- GESTELLTE AUFGABE
Übertrage die Datensätze von der Zeile mit "This screenshot has width=1390, height=623." bis zur Zeile mit "click(x=1342, y=500)" in eine zweispaltige CSV mit den Spalten "anweisung" und "ergebnis". Jeder Datensatz ergibt eine Zeile, in der Text und Antwort jeweils in einem eigenen Feld in Anführungszeichen stehen und Zeilenumbrüche durch Leerzeichen ersetzt sind.

# # #

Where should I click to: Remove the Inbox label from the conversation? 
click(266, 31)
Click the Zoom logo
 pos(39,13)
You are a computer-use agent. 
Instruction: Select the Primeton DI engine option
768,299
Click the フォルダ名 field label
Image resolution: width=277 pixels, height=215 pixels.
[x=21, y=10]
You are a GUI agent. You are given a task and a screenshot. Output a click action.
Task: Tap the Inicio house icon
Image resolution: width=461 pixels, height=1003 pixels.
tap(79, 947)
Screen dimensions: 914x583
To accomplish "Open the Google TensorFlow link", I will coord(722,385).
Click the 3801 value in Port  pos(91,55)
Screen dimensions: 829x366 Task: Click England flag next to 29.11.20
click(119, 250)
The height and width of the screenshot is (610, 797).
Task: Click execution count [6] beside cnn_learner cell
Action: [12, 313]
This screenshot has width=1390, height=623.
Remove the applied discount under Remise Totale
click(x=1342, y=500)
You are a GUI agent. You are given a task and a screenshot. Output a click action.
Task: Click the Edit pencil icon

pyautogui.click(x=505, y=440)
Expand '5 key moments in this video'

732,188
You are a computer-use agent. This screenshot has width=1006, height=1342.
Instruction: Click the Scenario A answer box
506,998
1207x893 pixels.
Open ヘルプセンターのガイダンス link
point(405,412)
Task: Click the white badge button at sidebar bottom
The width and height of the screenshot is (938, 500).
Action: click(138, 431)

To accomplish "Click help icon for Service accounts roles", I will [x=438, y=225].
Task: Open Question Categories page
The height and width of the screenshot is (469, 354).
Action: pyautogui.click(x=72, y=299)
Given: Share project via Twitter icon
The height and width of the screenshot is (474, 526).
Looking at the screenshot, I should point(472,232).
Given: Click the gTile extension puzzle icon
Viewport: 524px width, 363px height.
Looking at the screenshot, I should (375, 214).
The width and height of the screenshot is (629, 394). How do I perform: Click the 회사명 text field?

# # #

- VOLLSTÄNDIGE AUSGABE
anweisung,ergebnis
"This screenshot has width=1390, height=623. Remove the applied discount under Remise Totale","click(x=1342, y=500)"